In Greek mythology, Thrasymedes (; Ancient Greek: Θρασυμήδης means 'bold of thought') was a prince of Pylos and a participant in the Trojan War.

Family 
Thrasymedes was the oldest son of King Nestor and Eurydice (or Anaxibia) and the elder brother of Antilochus. His other siblings were Peisistratus, Pisidice, Polycaste, Perseus, Stratichus, Aretus, Echephron, and Antilochus.

Mythology

Iliad
Thrasymedes was one of the more prominent younger leaders portrayed in the Iliad, though not to the extent of his brother. He fought bravely throughout the entire war. In the Iliad he was one of the lead sentries and was present at night when the Greek wall was built. When Diomedes and Odysseus went on a spying expedition he gave the former his armour and sword before they left. When his brother was killed by Memnon he helped his father fight for possession of the dead body, but due to Memnon's superior strength they were forced to withdraw and enlist the help of Achilles.  Once he whipped Odysseus, mistaking him for a beggar after the latter stole the Luck of Troy.  He was also one of the Danaans to enter the Trojan Horse.

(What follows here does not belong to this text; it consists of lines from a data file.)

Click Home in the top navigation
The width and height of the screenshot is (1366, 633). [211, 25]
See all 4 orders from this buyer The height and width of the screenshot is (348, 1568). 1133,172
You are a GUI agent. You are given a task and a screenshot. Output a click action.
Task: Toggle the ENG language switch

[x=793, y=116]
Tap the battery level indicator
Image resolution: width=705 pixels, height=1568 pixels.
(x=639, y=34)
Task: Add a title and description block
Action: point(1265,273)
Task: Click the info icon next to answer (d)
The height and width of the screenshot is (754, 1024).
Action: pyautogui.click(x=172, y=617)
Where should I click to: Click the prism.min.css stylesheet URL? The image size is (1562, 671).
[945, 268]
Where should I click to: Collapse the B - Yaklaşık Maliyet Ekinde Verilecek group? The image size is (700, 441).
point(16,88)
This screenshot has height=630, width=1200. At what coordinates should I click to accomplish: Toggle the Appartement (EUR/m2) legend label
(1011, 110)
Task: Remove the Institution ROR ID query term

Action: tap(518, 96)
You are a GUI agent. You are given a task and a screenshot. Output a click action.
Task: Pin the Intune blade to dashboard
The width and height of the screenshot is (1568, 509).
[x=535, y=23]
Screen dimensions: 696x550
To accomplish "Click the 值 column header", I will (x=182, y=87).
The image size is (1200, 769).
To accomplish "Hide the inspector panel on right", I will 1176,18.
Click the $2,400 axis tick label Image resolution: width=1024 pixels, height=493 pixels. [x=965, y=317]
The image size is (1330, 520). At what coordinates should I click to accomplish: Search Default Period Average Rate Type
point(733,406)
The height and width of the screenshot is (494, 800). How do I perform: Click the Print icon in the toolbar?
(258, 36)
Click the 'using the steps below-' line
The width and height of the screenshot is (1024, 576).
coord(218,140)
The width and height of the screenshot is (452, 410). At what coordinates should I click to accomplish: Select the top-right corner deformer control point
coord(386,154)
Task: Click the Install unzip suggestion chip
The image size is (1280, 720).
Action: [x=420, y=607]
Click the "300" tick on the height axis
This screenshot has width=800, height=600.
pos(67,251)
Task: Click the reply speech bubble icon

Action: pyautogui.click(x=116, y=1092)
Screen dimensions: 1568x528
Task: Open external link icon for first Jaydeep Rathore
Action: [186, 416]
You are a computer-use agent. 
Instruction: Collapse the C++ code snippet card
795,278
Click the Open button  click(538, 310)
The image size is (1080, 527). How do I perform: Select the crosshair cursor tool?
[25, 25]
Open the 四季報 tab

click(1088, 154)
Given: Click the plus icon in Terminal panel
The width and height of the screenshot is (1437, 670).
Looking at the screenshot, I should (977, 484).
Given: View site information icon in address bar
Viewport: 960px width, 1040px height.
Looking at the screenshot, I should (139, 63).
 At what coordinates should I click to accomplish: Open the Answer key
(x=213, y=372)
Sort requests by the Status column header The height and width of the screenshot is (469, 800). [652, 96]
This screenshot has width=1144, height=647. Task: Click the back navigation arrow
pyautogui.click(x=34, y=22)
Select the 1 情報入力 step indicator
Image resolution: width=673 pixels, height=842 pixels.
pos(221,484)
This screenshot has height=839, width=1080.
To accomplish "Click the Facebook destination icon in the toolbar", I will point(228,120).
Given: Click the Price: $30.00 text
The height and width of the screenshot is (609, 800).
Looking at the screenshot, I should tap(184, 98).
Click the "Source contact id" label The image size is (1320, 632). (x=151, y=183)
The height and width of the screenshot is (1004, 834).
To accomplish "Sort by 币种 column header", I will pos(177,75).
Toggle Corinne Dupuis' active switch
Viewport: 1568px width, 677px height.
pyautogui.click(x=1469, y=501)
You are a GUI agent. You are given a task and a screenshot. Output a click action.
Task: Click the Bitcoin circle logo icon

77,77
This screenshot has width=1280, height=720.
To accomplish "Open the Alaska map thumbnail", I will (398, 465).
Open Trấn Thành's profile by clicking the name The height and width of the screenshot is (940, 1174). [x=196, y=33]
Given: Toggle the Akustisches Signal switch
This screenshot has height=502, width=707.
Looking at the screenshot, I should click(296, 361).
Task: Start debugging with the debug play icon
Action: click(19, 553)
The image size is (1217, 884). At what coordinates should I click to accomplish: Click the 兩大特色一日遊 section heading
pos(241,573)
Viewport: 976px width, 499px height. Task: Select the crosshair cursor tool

Thrasymedes survived the war and returned home with his father, presumably inheriting his kingdom when his father died. However he is said to have fought for many years against invaders who sacked Pylos in the 12th century BC—the ancestors of the Spartans—and this was just the beginning of the centuries long struggle between Messini and Sparta.

Odyssey
In the Odyssey, Telemachus visited him at Pylus whilst searching for news on his lost father Odysseus.

See also
Voidokilia beach

Notes

References 

 Apollodorus, The Library with an English Translation by Sir James George Frazer, F.B.A., F.R.S. in 2 Volumes, Cambridge, MA, Harvard University Press; London, William Heinemann Ltd. 1921. ISBN 0-674-99135-4. Online version at the Perseus Digital Library. Greek text available from the same website.
Gaius Julius Hyginus, Fabulae from The Myths of Hyginus translated and edited by Mary Grant. University of Kansas Publications in Humanistic Studies. Online version at the Topos Text Project.
 Homer, The Iliad with an English Translation by A.T. Murray, Ph.D. in two volumes. Cambridge, MA., Harvard University Press; London, William Heinemann, Ltd. 1924. . Online version at the Perseus Digital Library.
Homer, Homeri Opera in five volumes. Oxford, Oxford University Press. 1920. . Greek text available at the Perseus Digital Library.
 Homer, The Odyssey with an English Translation by A.T. Murray, PH.D. in two volumes. Cambridge, MA., Harvard University Press; London, William Heinemann, Ltd. 1919. . Online version at the Perseus Digital Library. Greek text available from the same website.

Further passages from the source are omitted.